WeChat public number "baby nutrition supplement", including 600 nutritional supplements that I have done for my baby, with these 600 complementary food recipes, no longer worry about the baby eating. Xiaosi mother will share 6-24 months of baby food supplement in this public number. A lot of babies have a little constipation after adding complementary foods, because the diet has changed. It is necessary to add some ingredients such as beans and coarse grains that are rich in dietary fiber in time. So, I made a small cake with cornmeal today. Cornmeal is not cornstarch, usually cornmeal is light yellow, much like flour. Corn starch is a process in which corn is removed from proteins and fats, and cornmeal is simply ground into corn, which contains all the nutrients of corn. However, modern people are eating less and less coarse grains, and constipation is increasing. Because the taste of coarse grains is very dry and rough, it is not good to eat. How can the white rice and white noodles taste good? So I mixed the cornmeal and the white noodles to make today's staple cornbread cake. Although it tastes a little bit worse than ordinary hair cakes, it will be a little firmer, but it is more comprehensive in terms of nutritional value.
Prepare ingredients: 2 jujubes, 2g yeast, 50g corn flour, 70g flour, 5g sugar.
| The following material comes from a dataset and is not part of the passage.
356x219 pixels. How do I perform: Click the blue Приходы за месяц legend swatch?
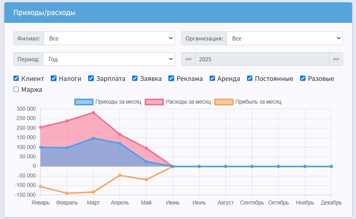(x=84, y=102)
PS: The taste of the cake made this time is more compact. If you prefer a softer one, you can reduce the amount of flour by 10g. In addition, the amount of cornmeal will also affect the taste of the cake. The more the cornmeal content, the tighter the taste, and it can be adjusted according to your own preferences.
30 g of warm water was added to the yeast. PS: The temperature of warm water must not be too high, it may be low or high, and too high water temperature may make yeast inactivated. It feels warm and feels hot.
Stir the yeast with a spoon until the yeast is turned on.
Add cornmeal and flour to the large bowl.
Mix the two flours evenly with a spoon.
60 g of boiling water was taken, and boiling water was added to the flour while stirring. PS: We must use the boiling water that has just been burned. This is what we commonly call hot stamping. Can make the cake more soft.
Add a little bit of sugar to the flour and form a floc. As in my picture, add the yeast water to the flour.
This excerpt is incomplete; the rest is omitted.